Directive >> Render the rows starting at the line that contains "Given: Select the Start date Thu, Apr 9" and ending at the line that contains "tap(72, 187)" as a Markdown table with the columns Row and Line, numbering each row and omitting blank lines.

■ ■ ■

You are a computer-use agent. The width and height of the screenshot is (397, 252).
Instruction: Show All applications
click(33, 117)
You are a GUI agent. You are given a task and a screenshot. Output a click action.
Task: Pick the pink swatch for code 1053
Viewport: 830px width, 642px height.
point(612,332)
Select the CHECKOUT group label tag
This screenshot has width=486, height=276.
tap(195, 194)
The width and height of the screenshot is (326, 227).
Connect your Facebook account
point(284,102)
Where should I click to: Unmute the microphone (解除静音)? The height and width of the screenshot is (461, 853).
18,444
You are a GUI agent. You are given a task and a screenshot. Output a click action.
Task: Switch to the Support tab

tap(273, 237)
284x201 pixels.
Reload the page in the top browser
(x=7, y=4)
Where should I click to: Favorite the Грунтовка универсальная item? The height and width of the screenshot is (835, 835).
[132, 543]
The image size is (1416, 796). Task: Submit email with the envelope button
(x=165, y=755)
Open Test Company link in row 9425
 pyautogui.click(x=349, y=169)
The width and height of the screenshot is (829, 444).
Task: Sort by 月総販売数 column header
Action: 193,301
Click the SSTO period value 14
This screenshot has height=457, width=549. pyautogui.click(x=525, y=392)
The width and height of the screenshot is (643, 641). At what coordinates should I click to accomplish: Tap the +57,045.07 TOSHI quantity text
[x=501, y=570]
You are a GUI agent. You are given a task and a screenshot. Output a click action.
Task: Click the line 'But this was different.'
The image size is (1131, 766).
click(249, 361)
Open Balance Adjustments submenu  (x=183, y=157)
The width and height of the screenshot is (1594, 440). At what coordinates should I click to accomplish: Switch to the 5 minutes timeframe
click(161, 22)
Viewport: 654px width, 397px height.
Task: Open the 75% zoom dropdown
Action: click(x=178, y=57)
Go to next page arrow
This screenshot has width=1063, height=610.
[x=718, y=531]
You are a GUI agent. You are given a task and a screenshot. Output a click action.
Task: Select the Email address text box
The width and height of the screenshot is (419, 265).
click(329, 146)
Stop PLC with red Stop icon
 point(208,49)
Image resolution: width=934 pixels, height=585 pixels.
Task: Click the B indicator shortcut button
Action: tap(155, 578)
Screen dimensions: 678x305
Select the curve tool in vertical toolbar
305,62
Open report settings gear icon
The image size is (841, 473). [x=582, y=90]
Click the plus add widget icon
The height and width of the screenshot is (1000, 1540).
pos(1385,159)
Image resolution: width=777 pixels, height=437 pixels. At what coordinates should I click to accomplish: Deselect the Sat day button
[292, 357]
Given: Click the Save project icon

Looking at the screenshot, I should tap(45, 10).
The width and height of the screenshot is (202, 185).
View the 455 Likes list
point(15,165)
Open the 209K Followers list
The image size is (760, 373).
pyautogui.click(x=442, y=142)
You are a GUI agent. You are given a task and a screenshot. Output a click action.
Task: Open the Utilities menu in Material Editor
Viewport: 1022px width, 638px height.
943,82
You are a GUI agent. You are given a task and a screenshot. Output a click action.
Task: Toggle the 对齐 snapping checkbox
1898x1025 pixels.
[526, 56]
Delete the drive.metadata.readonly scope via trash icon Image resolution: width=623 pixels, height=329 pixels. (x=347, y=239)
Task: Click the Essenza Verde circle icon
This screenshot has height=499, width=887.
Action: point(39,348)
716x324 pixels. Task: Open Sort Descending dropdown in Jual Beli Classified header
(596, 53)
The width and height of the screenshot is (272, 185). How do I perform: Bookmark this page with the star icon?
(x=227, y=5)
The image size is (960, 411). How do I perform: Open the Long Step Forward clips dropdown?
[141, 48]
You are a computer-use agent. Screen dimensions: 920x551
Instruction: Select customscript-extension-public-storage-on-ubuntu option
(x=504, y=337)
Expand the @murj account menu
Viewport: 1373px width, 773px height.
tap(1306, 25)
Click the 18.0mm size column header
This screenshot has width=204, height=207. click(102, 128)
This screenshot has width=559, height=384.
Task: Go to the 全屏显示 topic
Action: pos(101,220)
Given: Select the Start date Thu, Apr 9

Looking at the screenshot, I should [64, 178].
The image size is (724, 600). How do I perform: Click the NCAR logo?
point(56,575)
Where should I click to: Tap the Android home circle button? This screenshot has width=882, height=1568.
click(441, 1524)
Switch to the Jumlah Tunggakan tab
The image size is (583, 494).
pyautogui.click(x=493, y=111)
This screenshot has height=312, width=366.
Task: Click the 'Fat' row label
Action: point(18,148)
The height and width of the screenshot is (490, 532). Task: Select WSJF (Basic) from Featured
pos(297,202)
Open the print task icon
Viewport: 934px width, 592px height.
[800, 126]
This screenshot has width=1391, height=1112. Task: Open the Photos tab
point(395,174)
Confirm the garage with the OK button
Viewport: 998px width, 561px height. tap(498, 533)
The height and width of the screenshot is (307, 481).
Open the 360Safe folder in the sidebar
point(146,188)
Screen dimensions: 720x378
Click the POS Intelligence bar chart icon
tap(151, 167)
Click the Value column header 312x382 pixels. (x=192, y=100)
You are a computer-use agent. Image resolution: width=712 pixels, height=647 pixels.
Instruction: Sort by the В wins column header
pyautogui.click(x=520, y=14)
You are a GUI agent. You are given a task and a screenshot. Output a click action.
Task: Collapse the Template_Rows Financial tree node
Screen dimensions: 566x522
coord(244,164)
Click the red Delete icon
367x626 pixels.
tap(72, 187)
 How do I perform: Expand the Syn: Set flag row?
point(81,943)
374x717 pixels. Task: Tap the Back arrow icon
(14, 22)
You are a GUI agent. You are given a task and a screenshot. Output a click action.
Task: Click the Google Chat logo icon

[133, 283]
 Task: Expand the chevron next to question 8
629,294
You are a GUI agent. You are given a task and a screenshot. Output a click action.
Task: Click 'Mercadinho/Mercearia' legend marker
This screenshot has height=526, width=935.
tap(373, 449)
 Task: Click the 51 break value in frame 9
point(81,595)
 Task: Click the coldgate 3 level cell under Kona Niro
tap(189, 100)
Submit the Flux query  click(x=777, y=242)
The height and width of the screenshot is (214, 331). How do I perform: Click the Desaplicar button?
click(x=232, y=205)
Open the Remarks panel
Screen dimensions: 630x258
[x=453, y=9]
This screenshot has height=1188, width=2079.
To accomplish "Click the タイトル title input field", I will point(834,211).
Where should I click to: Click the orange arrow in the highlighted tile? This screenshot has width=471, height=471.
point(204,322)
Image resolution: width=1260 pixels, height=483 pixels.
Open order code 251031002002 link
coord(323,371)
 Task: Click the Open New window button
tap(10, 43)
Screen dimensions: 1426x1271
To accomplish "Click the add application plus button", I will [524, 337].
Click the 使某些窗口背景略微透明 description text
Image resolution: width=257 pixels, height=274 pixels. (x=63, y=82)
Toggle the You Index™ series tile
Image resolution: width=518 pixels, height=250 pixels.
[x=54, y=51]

■ ■ ■

Reply >>
| Row | Line |
|---|---|
| 1 | Given: Select the Start date Thu, Apr 9 |
| 2 | Looking at the screenshot, I should [64, 178]. |
| 3 | The image size is (724, 600). How do I perform: Click the NCAR logo? |
| 4 | point(56,575) |
| 5 | Where should I click to: Tap the Android home circle button? This screenshot has width=882, height=1568. |
| 6 | click(441, 1524) |
| 7 | Switch to the Jumlah Tunggakan tab |
| 8 | The image size is (583, 494). |
| 9 | pyautogui.click(x=493, y=111) |
| 10 | This screenshot has height=312, width=366. |
| 11 | Task: Click the 'Fat' row label |
| 12 | Action: point(18,148) |
| 13 | The height and width of the screenshot is (490, 532). Task: Select WSJF (Basic) from Featured |
| 14 | pos(297,202) |
| 15 | Open the print task icon |
| 16 | Viewport: 934px width, 592px height. |
| 17 | [800, 126] |
| 18 | This screenshot has width=1391, height=1112. Task: Open the Photos tab |
| 19 | point(395,174) |
| 20 | Confirm the garage with the OK button |
| 21 | Viewport: 998px width, 561px height. tap(498, 533) |
| 22 | The height and width of the screenshot is (307, 481). |
| 23 | Open the 360Safe folder in the sidebar |
| 24 | point(146,188) |
| 25 | Screen dimensions: 720x378 |
| 26 | Click the POS Intelligence bar chart icon |
| 27 | tap(151, 167) |
| 28 | Click the Value column header 312x382 pixels. (x=192, y=100) |
| 29 | You are a computer-use agent. Image resolution: width=712 pixels, height=647 pixels. |
| 30 | Instruction: Sort by the В wins column header |
| 31 | pyautogui.click(x=520, y=14) |
| 32 | You are a GUI agent. You are given a task and a screenshot. Output a click action. |
| 33 | Task: Collapse the Template_Rows Financial tree node |
| 34 | Screen dimensions: 566x522 |
| 35 | coord(244,164) |
| 36 | Click the red Delete icon |
| 37 | 367x626 pixels. |
| 38 | tap(72, 187) |